» Task to carry out: Reproduce the material below, swapping each "GUI agent" for "desktop assistant" and keeping everything else the same.

A run of records
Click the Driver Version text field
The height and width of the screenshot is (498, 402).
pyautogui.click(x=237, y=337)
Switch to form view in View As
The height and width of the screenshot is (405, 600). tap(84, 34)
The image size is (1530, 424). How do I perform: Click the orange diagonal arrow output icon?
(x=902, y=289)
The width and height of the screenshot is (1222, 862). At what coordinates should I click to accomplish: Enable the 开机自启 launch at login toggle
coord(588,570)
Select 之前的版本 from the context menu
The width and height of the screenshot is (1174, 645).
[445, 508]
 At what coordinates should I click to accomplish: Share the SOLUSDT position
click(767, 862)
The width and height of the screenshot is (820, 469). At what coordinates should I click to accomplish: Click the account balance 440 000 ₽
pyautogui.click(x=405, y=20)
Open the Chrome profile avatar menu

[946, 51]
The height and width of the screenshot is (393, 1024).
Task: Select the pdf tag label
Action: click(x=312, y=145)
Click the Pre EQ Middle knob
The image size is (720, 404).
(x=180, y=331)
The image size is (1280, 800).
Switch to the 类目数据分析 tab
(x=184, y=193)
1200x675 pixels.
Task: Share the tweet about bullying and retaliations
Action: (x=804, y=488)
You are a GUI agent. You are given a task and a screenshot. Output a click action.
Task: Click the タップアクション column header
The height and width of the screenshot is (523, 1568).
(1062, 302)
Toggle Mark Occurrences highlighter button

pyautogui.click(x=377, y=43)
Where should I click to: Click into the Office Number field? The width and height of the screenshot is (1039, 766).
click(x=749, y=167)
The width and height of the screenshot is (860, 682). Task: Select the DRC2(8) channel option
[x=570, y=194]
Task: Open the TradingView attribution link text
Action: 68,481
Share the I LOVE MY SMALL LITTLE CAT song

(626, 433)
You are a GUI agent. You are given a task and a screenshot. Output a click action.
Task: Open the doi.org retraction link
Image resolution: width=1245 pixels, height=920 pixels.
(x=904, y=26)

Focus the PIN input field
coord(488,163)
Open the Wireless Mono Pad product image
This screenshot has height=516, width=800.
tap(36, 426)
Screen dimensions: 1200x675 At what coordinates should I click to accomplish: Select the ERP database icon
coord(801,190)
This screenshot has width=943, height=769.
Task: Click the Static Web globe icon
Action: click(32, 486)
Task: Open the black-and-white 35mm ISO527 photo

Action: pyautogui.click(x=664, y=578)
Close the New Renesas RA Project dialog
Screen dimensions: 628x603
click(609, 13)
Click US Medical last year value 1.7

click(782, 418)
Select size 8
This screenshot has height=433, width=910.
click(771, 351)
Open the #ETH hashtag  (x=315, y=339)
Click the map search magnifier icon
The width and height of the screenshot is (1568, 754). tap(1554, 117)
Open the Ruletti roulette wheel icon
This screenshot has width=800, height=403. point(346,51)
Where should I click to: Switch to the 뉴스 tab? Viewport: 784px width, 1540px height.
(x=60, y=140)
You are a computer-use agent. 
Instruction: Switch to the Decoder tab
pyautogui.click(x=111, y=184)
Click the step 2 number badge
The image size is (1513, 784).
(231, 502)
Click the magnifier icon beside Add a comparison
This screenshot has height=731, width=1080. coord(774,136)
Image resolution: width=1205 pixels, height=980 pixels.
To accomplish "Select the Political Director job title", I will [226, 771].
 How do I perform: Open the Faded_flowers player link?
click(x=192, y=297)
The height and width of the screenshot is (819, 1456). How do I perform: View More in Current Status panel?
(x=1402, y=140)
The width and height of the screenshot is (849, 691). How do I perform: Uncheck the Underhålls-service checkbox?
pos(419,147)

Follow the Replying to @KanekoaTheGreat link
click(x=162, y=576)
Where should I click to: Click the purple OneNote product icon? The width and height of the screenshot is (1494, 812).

» Final result:
Click the Driver Version text field
The height and width of the screenshot is (498, 402).
pyautogui.click(x=237, y=337)
Switch to form view in View As
The height and width of the screenshot is (405, 600). tap(84, 34)
The image size is (1530, 424). How do I perform: Click the orange diagonal arrow output icon?
(x=902, y=289)
The width and height of the screenshot is (1222, 862). At what coordinates should I click to accomplish: Enable the 开机自启 launch at login toggle
coord(588,570)
Select 之前的版本 from the context menu
The width and height of the screenshot is (1174, 645).
[445, 508]
 At what coordinates should I click to accomplish: Share the SOLUSDT position
click(767, 862)
The width and height of the screenshot is (820, 469). At what coordinates should I click to accomplish: Click the account balance 440 000 ₽
pyautogui.click(x=405, y=20)
Open the Chrome profile avatar menu

[946, 51]
The height and width of the screenshot is (393, 1024).
Task: Select the pdf tag label
Action: click(x=312, y=145)
Click the Pre EQ Middle knob
The image size is (720, 404).
(x=180, y=331)
The image size is (1280, 800).
Switch to the 类目数据分析 tab
(x=184, y=193)
1200x675 pixels.
Task: Share the tweet about bullying and retaliations
Action: (x=804, y=488)
You are a desktop assistant. You are given a task and a screenshot. Output a click action.
Task: Click the タップアクション column header
The height and width of the screenshot is (523, 1568).
(1062, 302)
Toggle Mark Occurrences highlighter button

pyautogui.click(x=377, y=43)
Where should I click to: Click into the Office Number field? The width and height of the screenshot is (1039, 766).
click(x=749, y=167)
The width and height of the screenshot is (860, 682). Task: Select the DRC2(8) channel option
[x=570, y=194]
Task: Open the TradingView attribution link text
Action: 68,481
Share the I LOVE MY SMALL LITTLE CAT song

(626, 433)
You are a desktop assistant. You are given a task and a screenshot. Output a click action.
Task: Open the doi.org retraction link
Image resolution: width=1245 pixels, height=920 pixels.
(x=904, y=26)

Focus the PIN input field
coord(488,163)
Open the Wireless Mono Pad product image
This screenshot has height=516, width=800.
tap(36, 426)
Screen dimensions: 1200x675 At what coordinates should I click to accomplish: Select the ERP database icon
coord(801,190)
This screenshot has width=943, height=769.
Task: Click the Static Web globe icon
Action: click(32, 486)
Task: Open the black-and-white 35mm ISO527 photo

Action: pyautogui.click(x=664, y=578)
Close the New Renesas RA Project dialog
Screen dimensions: 628x603
click(609, 13)
Click US Medical last year value 1.7

click(782, 418)
Select size 8
This screenshot has height=433, width=910.
click(771, 351)
Open the #ETH hashtag  (x=315, y=339)
Click the map search magnifier icon
The width and height of the screenshot is (1568, 754). tap(1554, 117)
Open the Ruletti roulette wheel icon
This screenshot has width=800, height=403. point(346,51)
Where should I click to: Switch to the 뉴스 tab? Viewport: 784px width, 1540px height.
(x=60, y=140)
You are a computer-use agent. 
Instruction: Switch to the Decoder tab
pyautogui.click(x=111, y=184)
Click the step 2 number badge
The image size is (1513, 784).
(231, 502)
Click the magnifier icon beside Add a comparison
This screenshot has height=731, width=1080. coord(774,136)
Image resolution: width=1205 pixels, height=980 pixels.
To accomplish "Select the Political Director job title", I will [226, 771].
 How do I perform: Open the Faded_flowers player link?
click(x=192, y=297)
The height and width of the screenshot is (819, 1456). How do I perform: View More in Current Status panel?
(x=1402, y=140)
The width and height of the screenshot is (849, 691). How do I perform: Uncheck the Underhålls-service checkbox?
pos(419,147)

Follow the Replying to @KanekoaTheGreat link
click(x=162, y=576)
Where should I click to: Click the purple OneNote product icon? The width and height of the screenshot is (1494, 812).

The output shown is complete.